CHARLOTTE — Carolina Panthers rookie Star Lotulelei knew, nearly from the outset of his arrival last season, that the front seven on defense was going to be as good as any team’s in the NFL.
However, it wasn’t until the third game of the season that the defensive tackle was able to fully grasp just how good this defense was, and could be.
The Panthers destroyed Eli Manning and the New York Giants 38-0, while sacking the two-time Super Bowl-winning quarterback seven times and intercepting him twice. It was a beating of epic proportions that was fueled by the outstanding play of the defense.

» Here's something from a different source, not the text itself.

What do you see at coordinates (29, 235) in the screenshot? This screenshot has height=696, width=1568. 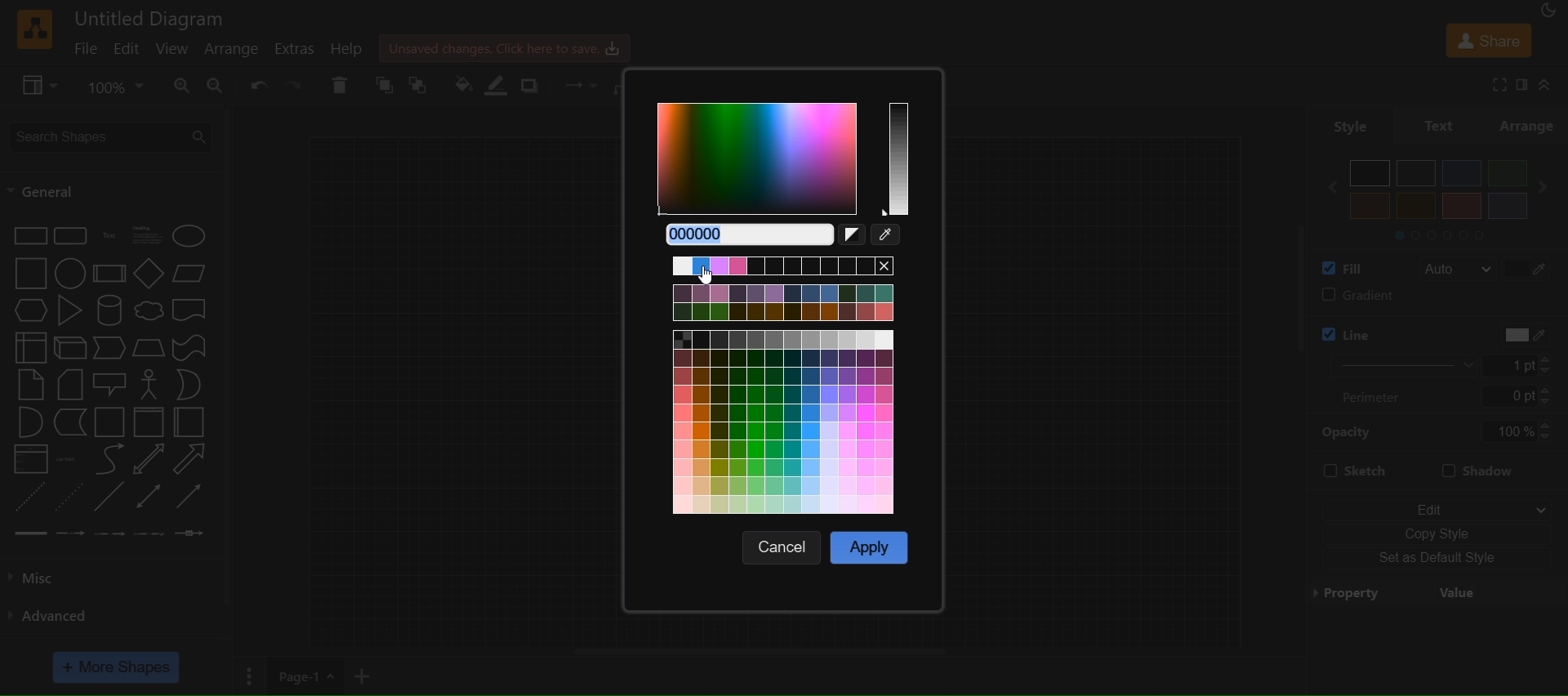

"I had a feeling we were really good when I first got here, but I think the game that kind of set it off was the New York Giants game, when our D-line just kind of went off," Lotulelei said. "We had a real good game that game. I think from that week on, we knew where we could go, and what was expected of us each and every week."
What transpired from there, was a defense that allowed just 15.1 points per game — second fewest in the NFL.
It was the front seven (four linemen and three linebackers) that made Carolina’s defense so special and dominant.
With players like star defensive ends Greg Hardy and Charles Johnson, along with the stellar interior play of Lotulelei and Dwan Edwards anchoring the middle of the defensive line, teams found it hard to run the ball, let alone set up for passes that took time to develop.
In the rare moments when a running back was able to break through to the second level while rushing the ball, there waiting for him were linebackers Thomas Davis, Luke Kuechly and Chase Blackburn.
For his efforts, Kuechly was named the AP Defensive Player of the Year, which came just one year after being named Defensive Rookie of the Year.
The scary part — Lotulelei believes last season was just the beginning of what damage this defense will inflict on opposing teams.
"I think we’ll be even better," he said. "A lot of guys from last year are just going to get a lot better. We had Greg Hardy, a Pro Bowler, and Charles is always going to be a great player, each and every year. He’s proven it. Everybody is working hard, everybody is anxious and everybody is excited."
Lotulelei makes a strong argument, considering as a first-year player he hit the proverbial "rookie wall" late in the season. At the midway point last season, many experts felt he’d win Defensive Rookie of the Year, like Kuechly did the previous year. While that didn’t happen, he still finished with three sacks, 34 tackles and 14 assists, and was the exact anchor the Panthers have so desperately looked for at defensive tackle for the previous five seasons.
Lotulelei said this offseason, and OTAs, were so much better for him this time around because he could just concentrate on football, as opposed to having to get acclimated with a new city and teammates.
"The biggest difference is definitely the comfort level, and not only on the football field, but in the classroom too, with my teammates and my group with the defensive line," he said. "You can just really feel the comfort level everybody has this year. Everybody is anxious and ready to go."
If there is one downside to the Carolina defense, it’s the secondary. Most of the key players from last year’s secondary, which was average at best, are gone.
There are literally new players at every position in the secondary, and if they’re not new to the team, they’re either new to starting, or new to their position.
Lotulelei says there’s no need to worry, and that the front seven feels absolutely zero pressure to increase its play to help out the defensive backs.
"Not at all," he said. "We definitely lost some good guys, but the guys that we’ve got this season, they’re really stepping up and we’re seeing a lot of guys making a lot of plays on the ball. We’re excited. We have all the faith in the world in our DBs and they’re going to come out and show out."